American rock musician (born 1973)

Jason Sebastian Russo (born August 16, 1973, in Yonkers, New York) is an American rock musician and writer, currently a MFA student at Bennington Writing Seminars in Bennington, Vermont and a published poet and short story writer. He was a member of Mercury Rev from 1994 to 2001, and rejoined in 2011 for the Don't Look Back concert series Deserter's Songs reunion tour. He founded the psychedelic rock band Hopewell in high school. Hopewell has since gone on hiatus. They released their fifth album, Good Good Desperation, on Tee Pee Records in 2009. He is also leader of the band Common Prayer.

Common Prayer's debut record There Is A Mountain was released in the UK by Big Potato Records, a label founded in part by Slowdive's Neil Halstead. It was recorded on the site of the Truck Festival in Steventon, Oxfordshire, by Joe and Robin Bennett of Goldrush. Other players include Russo's brother, Justin Russo.

In 2014, he began a new band called Guiding Light with the musician/filmmaker Tara Autovino. Their debut LP was released by Bleeding Gold Records (US) and Eggs In Aspic Records (UK) in late 2017.

In 2018, while simultaneously recording their sophomore album, Guiding Light became one half of the band Pete International Airport, recording and touring the album Safer With The Wolves... (A Recordings). They also contributed, separately, remixes for the band's remix LP SFR WTH TH WLVS...RMX.

==Childhood==
"Jason Russo grew up in a religious household with two brothers, a sister and no TV. The son of a psychiatrist, he spent the better part of his youth in graveyards, woods and strip malls in upstate New York before music consumed much of his life. At the age of 19, Russo found himself touring alongside his brother Justin as bassist for critically acclaimed Mercury Rev during the band's peak, before moving on to focus entirely on his own eclectic psychedelic rock band Hopewell. - NY Post".

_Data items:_
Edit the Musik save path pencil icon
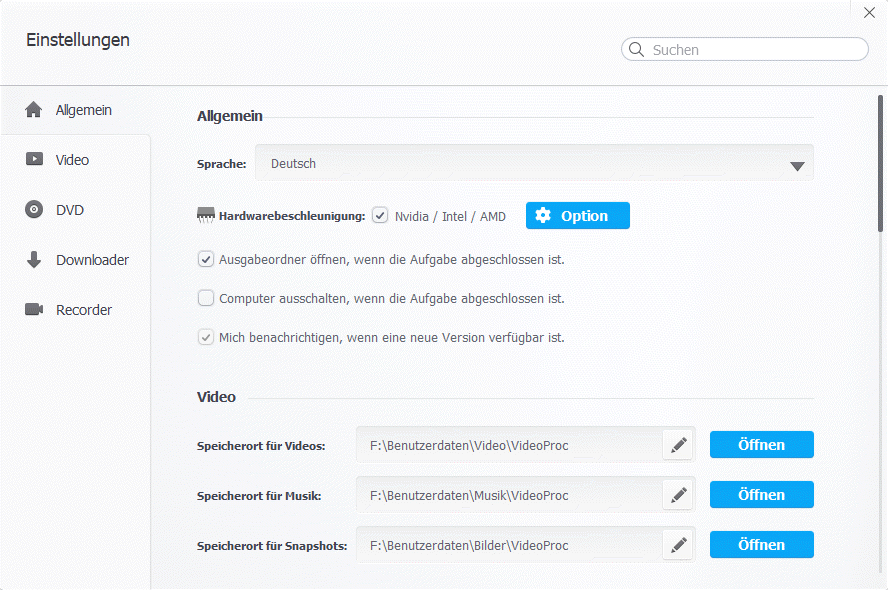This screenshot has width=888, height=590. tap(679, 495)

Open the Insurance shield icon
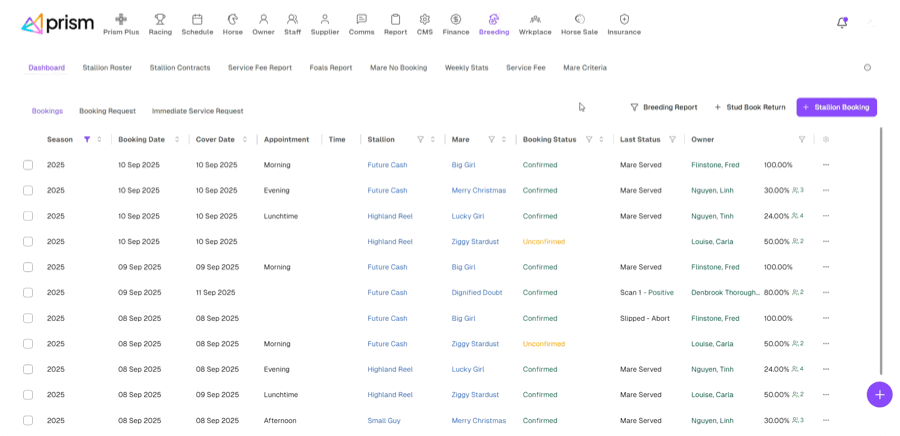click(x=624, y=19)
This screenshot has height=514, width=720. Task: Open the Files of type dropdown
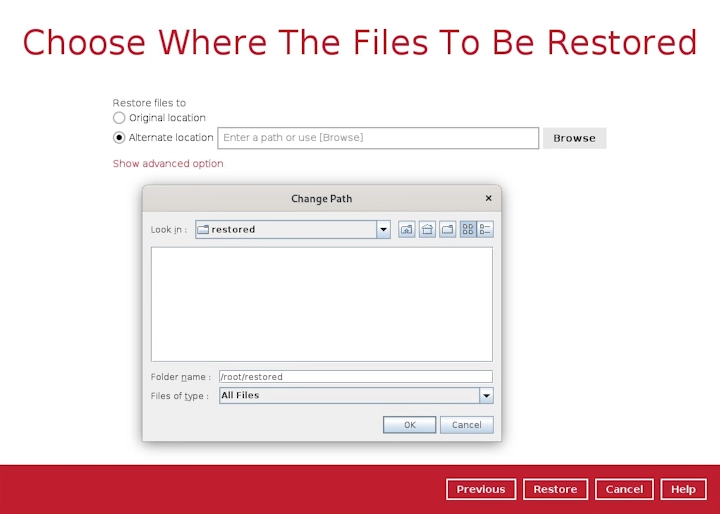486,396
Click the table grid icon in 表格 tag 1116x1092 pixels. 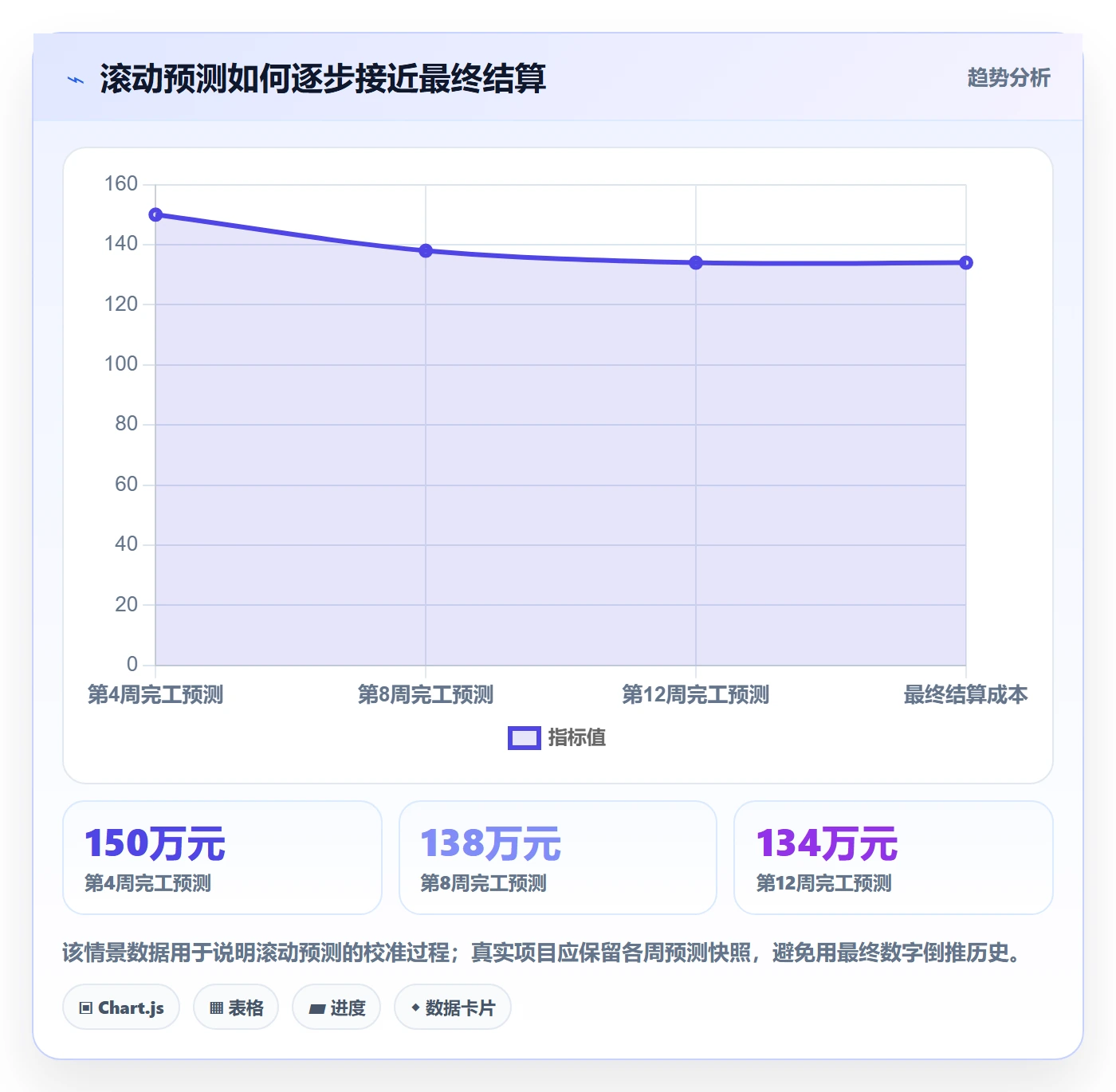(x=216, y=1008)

_TO DO:_
[1] From the article on Jason Russo, list every band that the article identifies him as having been a member of, founded, begun, or led.
[2] Pick up the article on Jason Russo after its final sentence and continue it.
These rows have no connection to the article on Jason Russo.

_ANSWER SET:_
[1] Mercury Rev, Hopewell, Common Prayer, Guiding Light, Pete International Airport

[2]
==Discography==
===Albums===
- Harmony Rockets Paralyzed Mind of the Archangel Void (Big Cat, 1995)
- Hopewell Contact (Burnt Hair Records, 1997)
- Grasshopper and the Golden Crickets The Orbit of Eternal Grace (Beggars Banquet, 1998)
- Mercury Rev All is Dream (V2 Records, 2001)
- Hopewell The Curved Glass (Priapus, PIAS, 2001)
- Grand Mal Bad Timing (Arena Rock Recording Company, 2003)
- The Silent League The Orchestra, Sadly, Has Refused (File-13, Something in Construction, 2004)
- Hopewell Hopewell & The Birds Of Appetite (Tee Pee Records, Star Mole Records (Japan), 2005)
- Hopewell Hopewell and the Birds of Appetite (TeePee Records, 2005)
- Mercury Rev The Essential Mercury Rev: Stillness Breathes 1991-2006 (V2 Records, 2006)
- Grand Mal Love Is The Best Con In Town (New York Night Train, 2006)
- Hopewell Beautiful Targets (TeePee Records / Star Mole (Japan), 2007)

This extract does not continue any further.